Global Warming Would be Good for U.S. Timber

by William Yeatman on November 10, 1998

in Blog

Global warming activists have been claiming for some time that a warming planet would have dire economic consequences. In particular, those industries that rely upon renewable natural resources will be hard hit once global warming reduces the availability of those resources.

In a new study published in the American Economic Review (September 1998) Brent Sohngen with the Department of Agriculture, Environmental, and Development Economics, Ohio State University, and Robert Mendelsohn with the School of Forestry and Environmental Studies, Yale University find that the U.S. timber supplies will expand due to global warming, benefiting U.S. timber markets.

Previous studies had used static models to ascertain the effects of global warming on the timber industry. Sohngen and Mendelsohn, however, argue “the adjustment pathways for both ecosystems and economic systems are critical for measuring the welfare impacts of ecosystem change.” They use a dynamic model that takes account of how ecosystems and markets adjust to large-scale ecological change.

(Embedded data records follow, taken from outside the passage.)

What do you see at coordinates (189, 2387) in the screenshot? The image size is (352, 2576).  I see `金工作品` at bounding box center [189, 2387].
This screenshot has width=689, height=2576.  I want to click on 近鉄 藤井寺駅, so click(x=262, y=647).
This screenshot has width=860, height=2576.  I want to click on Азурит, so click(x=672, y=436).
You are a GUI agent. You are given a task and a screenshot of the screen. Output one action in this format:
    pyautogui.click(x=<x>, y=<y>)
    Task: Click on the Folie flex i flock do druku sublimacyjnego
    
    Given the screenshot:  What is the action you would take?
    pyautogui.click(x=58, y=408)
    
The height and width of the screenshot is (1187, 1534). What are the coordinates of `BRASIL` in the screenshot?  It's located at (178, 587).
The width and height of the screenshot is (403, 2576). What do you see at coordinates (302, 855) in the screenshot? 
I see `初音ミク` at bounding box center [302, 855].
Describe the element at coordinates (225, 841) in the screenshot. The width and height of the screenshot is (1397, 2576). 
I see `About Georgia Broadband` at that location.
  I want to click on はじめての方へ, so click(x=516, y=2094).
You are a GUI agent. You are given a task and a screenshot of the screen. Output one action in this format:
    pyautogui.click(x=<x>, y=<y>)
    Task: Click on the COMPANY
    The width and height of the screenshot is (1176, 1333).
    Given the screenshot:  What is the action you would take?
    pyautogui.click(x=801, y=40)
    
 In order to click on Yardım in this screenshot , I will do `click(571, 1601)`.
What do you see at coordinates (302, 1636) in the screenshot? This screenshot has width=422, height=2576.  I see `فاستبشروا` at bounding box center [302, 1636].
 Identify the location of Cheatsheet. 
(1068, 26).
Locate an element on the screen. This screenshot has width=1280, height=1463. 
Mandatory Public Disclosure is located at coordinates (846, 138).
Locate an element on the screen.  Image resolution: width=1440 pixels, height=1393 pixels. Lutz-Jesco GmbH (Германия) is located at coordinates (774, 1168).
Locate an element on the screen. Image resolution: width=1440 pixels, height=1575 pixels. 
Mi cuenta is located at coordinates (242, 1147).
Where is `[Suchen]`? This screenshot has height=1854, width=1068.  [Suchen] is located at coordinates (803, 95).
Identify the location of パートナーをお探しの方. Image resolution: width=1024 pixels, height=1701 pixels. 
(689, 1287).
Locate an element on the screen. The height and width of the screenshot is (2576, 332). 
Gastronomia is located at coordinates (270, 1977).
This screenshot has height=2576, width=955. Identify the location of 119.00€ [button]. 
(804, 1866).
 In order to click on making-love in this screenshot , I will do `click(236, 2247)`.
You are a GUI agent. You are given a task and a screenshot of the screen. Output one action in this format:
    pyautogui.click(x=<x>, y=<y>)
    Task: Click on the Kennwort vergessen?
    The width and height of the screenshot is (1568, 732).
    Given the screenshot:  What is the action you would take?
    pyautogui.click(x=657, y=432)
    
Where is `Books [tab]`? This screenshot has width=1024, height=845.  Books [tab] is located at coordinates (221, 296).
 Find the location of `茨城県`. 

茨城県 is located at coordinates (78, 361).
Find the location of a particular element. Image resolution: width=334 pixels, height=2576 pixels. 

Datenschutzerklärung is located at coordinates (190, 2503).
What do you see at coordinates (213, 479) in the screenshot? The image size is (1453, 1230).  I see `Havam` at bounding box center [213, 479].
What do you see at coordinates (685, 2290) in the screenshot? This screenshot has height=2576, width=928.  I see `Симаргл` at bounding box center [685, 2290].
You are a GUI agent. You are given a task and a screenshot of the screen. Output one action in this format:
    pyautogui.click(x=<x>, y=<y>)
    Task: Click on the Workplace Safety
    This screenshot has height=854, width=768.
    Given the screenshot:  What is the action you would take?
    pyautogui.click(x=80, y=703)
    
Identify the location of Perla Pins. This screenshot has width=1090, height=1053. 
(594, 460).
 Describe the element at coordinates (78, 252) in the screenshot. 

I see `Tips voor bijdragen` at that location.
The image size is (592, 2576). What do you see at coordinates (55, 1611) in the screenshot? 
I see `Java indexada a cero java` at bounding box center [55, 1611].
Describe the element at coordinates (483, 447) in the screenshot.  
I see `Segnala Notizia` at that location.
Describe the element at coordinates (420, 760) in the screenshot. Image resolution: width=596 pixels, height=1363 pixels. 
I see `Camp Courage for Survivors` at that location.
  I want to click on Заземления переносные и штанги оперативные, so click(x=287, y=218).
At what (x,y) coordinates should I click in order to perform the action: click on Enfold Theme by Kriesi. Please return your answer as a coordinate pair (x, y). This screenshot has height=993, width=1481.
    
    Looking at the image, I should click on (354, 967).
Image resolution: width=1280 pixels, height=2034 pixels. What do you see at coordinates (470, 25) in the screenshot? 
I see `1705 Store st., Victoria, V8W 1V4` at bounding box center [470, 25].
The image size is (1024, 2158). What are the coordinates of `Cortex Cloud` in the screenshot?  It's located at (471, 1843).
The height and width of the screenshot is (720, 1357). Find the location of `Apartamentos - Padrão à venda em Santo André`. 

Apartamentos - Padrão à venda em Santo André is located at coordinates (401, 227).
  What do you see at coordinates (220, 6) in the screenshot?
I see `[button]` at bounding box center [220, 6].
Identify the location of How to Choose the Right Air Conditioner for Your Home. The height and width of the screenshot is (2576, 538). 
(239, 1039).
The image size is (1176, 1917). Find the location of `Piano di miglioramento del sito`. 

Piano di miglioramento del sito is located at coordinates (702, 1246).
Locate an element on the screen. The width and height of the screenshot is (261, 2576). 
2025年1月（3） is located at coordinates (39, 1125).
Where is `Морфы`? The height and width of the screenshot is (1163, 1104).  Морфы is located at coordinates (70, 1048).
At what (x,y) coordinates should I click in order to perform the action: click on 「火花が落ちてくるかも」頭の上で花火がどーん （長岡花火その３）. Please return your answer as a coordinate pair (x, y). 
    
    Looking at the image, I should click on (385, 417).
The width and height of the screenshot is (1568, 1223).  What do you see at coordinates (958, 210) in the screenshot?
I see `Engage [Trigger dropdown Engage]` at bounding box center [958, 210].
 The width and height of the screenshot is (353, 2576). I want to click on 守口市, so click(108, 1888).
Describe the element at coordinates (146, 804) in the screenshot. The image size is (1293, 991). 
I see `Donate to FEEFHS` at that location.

For example, the two regions most vulnerable to dieback are the North and the Rocky Mountain regions. As warming increases dieback “the low-productivity northern forests are replaced more quickly by loblolly pines” which are more suited to a warmer climate. Replacing the low-valued species with the high-valued species would be a net benefit to the timber industry.


The study attempts to measure the impacts of an effective doubling of atmospheric carbon dioxide on the timber industry. They ran 36 different combinations of ecological-climate models, all of which found positive results: “across the different model combinations, they exhibited a wide range, from $1 billion to $33 billion of benefits.” They also submitted their results to a sensitivity test to see how the results may change under different assumptions. They found that under varying assumptions there are still positive net benefits to global warming.